*BRIEF*:
Only the lines from the start of the entries through the line with "[Follow The Detailing Mafia on Linkedin]" are wanted; please output them exactly.

[Collected data entries]
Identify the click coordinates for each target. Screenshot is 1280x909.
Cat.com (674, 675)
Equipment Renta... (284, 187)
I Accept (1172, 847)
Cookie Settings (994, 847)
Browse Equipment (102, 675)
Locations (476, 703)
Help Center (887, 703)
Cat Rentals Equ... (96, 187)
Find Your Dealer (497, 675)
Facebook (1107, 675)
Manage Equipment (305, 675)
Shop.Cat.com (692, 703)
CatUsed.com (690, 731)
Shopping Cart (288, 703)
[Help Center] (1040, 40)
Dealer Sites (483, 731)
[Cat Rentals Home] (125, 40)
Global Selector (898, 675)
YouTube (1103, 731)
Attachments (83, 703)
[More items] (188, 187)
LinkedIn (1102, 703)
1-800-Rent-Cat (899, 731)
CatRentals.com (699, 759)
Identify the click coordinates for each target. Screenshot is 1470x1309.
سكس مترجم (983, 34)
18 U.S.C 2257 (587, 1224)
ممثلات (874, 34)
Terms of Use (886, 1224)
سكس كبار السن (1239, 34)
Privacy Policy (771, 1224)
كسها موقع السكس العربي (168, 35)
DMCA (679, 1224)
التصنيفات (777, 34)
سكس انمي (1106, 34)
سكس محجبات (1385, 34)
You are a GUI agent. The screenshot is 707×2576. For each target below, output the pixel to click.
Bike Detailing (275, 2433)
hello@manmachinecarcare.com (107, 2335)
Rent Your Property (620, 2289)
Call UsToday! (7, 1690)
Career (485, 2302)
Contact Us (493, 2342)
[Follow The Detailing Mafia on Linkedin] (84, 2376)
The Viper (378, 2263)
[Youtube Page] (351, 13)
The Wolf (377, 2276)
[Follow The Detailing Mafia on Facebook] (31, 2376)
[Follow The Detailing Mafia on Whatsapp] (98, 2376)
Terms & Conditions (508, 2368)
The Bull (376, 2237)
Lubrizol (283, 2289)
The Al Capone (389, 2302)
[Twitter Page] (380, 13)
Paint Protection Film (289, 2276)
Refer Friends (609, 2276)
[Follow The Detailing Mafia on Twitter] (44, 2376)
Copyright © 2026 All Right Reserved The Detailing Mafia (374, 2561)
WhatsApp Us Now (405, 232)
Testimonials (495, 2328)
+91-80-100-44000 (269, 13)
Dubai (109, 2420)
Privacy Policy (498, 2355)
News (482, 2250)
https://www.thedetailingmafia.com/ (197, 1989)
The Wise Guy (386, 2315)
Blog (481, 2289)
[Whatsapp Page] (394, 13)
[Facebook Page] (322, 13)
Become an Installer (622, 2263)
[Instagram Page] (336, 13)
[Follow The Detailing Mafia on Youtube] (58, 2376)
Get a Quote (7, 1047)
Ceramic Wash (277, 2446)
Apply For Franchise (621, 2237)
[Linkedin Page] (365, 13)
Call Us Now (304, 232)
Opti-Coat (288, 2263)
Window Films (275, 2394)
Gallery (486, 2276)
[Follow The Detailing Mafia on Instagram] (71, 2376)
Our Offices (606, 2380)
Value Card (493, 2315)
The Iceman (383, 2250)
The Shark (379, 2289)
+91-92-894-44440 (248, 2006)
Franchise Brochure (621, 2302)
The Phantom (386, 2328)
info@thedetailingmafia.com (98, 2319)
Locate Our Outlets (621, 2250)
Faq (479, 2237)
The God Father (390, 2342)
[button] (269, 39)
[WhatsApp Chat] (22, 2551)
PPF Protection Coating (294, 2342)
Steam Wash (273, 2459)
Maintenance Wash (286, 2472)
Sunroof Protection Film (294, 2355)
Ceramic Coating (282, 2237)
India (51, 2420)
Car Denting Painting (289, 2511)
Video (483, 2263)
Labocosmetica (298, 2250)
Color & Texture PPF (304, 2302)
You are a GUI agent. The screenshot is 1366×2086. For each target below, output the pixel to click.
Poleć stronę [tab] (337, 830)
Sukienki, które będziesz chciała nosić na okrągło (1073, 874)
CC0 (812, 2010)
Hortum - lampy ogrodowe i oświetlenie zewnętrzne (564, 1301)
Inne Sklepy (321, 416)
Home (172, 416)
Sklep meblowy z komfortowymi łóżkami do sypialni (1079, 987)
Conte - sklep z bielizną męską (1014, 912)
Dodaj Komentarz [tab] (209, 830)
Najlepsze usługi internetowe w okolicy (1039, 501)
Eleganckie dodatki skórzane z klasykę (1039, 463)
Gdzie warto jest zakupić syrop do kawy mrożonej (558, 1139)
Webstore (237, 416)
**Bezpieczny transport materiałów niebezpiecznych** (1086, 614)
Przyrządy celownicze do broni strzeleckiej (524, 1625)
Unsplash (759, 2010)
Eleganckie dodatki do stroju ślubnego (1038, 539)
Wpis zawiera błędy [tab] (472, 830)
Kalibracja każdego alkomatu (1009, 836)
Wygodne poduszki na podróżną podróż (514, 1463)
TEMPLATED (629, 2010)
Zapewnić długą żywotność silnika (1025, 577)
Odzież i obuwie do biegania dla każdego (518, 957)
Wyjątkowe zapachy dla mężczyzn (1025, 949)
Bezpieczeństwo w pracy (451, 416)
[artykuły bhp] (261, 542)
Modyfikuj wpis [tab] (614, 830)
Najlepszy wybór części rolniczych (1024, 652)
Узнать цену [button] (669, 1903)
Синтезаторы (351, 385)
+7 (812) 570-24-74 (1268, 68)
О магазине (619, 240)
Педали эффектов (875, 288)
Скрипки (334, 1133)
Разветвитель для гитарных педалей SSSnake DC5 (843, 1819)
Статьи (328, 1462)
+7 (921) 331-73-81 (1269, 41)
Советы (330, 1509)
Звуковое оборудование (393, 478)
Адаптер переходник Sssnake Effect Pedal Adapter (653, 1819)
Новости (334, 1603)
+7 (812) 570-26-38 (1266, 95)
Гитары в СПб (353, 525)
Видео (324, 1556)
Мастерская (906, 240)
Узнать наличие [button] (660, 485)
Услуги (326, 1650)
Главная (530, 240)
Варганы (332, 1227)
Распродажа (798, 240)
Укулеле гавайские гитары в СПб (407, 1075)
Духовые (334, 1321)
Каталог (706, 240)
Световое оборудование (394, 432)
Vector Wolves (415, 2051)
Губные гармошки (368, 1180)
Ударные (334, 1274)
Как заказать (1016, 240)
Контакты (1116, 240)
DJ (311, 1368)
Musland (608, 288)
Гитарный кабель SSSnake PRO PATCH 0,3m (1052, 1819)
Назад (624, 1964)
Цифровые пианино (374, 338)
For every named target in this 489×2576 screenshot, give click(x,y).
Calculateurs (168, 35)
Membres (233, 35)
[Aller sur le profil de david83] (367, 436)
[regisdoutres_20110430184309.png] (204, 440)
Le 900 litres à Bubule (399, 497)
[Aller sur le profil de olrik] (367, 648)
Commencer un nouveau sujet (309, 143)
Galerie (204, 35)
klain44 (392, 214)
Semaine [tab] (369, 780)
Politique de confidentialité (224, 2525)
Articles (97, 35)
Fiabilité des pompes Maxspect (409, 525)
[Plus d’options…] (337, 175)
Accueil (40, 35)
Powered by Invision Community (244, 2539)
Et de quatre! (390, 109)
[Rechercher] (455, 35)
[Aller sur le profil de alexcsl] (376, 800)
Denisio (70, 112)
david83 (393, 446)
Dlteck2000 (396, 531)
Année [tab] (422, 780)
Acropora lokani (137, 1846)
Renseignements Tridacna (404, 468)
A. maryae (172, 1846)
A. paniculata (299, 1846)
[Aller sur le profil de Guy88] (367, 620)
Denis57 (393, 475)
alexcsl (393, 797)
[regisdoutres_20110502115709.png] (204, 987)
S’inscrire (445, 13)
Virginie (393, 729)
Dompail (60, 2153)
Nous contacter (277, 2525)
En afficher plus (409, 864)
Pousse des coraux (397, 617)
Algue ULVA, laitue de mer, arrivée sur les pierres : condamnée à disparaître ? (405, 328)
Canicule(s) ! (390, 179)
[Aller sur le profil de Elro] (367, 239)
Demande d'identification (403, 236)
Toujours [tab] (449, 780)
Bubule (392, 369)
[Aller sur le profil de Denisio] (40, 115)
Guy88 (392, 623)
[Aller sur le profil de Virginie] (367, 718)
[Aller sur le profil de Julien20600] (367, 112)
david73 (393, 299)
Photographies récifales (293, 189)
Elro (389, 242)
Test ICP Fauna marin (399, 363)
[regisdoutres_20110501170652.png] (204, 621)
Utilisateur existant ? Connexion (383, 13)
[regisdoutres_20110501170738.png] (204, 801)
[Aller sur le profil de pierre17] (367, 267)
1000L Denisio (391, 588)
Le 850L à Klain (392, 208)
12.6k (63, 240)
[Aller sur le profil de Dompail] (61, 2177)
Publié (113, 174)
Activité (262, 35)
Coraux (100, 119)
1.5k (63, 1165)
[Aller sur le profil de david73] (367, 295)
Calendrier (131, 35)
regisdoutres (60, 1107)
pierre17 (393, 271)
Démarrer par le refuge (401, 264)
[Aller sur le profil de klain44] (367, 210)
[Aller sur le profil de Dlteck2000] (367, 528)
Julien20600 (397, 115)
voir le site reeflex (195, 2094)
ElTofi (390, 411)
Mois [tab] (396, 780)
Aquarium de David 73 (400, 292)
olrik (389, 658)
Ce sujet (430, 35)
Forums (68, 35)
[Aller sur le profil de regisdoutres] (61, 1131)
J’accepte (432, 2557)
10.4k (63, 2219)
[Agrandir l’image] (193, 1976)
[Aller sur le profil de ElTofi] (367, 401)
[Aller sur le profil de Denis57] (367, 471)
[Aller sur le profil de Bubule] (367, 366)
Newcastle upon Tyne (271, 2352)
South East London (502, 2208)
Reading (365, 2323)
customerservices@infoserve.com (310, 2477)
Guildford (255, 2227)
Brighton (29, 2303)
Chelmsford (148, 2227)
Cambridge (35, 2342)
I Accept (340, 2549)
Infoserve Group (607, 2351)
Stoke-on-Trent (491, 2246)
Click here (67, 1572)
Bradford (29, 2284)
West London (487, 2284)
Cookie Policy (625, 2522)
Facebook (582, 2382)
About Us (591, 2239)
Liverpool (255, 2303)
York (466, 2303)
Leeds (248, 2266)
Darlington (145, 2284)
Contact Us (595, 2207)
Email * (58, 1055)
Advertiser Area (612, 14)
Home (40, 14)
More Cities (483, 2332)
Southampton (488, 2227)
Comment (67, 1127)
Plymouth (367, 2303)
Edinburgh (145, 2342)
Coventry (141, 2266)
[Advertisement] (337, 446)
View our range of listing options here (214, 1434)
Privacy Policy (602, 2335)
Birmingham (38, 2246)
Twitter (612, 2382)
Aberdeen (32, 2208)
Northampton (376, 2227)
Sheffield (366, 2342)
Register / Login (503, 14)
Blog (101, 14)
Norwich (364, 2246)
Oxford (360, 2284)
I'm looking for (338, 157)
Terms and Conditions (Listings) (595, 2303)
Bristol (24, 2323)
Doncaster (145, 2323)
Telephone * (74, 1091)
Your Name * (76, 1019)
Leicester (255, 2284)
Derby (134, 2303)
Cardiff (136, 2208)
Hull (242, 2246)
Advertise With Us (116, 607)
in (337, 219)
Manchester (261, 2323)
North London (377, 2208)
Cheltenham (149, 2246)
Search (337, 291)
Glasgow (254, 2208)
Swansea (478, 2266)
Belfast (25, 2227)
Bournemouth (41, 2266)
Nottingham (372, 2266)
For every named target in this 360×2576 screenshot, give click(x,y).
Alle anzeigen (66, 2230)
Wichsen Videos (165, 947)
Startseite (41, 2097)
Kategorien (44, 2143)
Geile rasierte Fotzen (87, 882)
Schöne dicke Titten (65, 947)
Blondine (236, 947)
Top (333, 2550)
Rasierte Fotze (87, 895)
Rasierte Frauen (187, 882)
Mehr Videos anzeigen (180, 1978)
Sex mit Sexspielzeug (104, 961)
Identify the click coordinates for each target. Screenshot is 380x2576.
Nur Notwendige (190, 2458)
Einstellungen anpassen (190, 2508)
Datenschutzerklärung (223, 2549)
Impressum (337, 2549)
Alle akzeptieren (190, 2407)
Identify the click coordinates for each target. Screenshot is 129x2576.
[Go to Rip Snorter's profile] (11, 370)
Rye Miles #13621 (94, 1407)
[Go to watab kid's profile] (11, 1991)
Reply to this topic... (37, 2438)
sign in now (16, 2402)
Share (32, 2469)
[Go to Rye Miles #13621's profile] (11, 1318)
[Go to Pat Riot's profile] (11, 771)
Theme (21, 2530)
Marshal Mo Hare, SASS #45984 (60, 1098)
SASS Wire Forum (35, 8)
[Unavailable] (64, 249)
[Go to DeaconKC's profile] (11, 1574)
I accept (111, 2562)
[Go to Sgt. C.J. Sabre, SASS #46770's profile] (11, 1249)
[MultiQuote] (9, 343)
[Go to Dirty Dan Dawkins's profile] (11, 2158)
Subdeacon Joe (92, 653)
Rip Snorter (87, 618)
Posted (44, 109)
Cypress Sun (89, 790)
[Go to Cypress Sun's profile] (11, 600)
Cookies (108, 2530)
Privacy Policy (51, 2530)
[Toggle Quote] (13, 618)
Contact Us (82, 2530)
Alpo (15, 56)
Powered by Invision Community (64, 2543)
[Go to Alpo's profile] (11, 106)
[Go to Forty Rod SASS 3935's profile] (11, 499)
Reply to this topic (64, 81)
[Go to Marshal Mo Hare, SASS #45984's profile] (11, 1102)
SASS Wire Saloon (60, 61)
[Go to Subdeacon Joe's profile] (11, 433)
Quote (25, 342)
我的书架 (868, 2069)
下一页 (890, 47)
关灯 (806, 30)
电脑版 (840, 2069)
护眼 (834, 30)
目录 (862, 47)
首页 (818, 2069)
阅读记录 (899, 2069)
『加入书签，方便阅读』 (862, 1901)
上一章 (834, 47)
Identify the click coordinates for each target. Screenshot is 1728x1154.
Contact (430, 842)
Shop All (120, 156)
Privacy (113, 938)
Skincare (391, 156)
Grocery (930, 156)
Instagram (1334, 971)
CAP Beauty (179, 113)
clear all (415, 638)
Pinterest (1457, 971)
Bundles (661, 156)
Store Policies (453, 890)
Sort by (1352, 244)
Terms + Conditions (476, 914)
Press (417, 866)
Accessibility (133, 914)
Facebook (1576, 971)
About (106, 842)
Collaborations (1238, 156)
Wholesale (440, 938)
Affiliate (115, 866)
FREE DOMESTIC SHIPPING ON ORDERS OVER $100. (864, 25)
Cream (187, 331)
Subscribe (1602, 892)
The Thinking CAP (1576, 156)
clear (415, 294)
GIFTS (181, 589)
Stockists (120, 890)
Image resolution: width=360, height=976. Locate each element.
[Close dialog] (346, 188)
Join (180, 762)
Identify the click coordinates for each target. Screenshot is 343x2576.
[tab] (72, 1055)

*REPLY*:
Identify the click coordinates for each target. Screenshot is 1280x909.
Cat.com (674, 675)
Equipment Renta... (284, 187)
I Accept (1172, 847)
Cookie Settings (994, 847)
Browse Equipment (102, 675)
Locations (476, 703)
Help Center (887, 703)
Cat Rentals Equ... (96, 187)
Find Your Dealer (497, 675)
Facebook (1107, 675)
Manage Equipment (305, 675)
Shop.Cat.com (692, 703)
CatUsed.com (690, 731)
Shopping Cart (288, 703)
[Help Center] (1040, 40)
Dealer Sites (483, 731)
[Cat Rentals Home] (125, 40)
Global Selector (898, 675)
YouTube (1103, 731)
Attachments (83, 703)
[More items] (188, 187)
LinkedIn (1102, 703)
1-800-Rent-Cat (899, 731)
CatRentals.com (699, 759)
Identify the click coordinates for each target. Screenshot is 1470x1309.
سكس مترجم (983, 34)
18 U.S.C 2257 (587, 1224)
ممثلات (874, 34)
Terms of Use (886, 1224)
سكس كبار السن (1239, 34)
Privacy Policy (771, 1224)
كسها موقع السكس العربي (168, 35)
DMCA (679, 1224)
التصنيفات (777, 34)
سكس انمي (1106, 34)
سكس محجبات (1385, 34)
You are a GUI agent. The screenshot is 707×2576. For each target below, output the pixel to click.
Bike Detailing (275, 2433)
hello@manmachinecarcare.com (107, 2335)
Rent Your Property (620, 2289)
Call UsToday! (7, 1690)
Career (485, 2302)
Contact Us (493, 2342)
[Follow The Detailing Mafia on Linkedin] (84, 2376)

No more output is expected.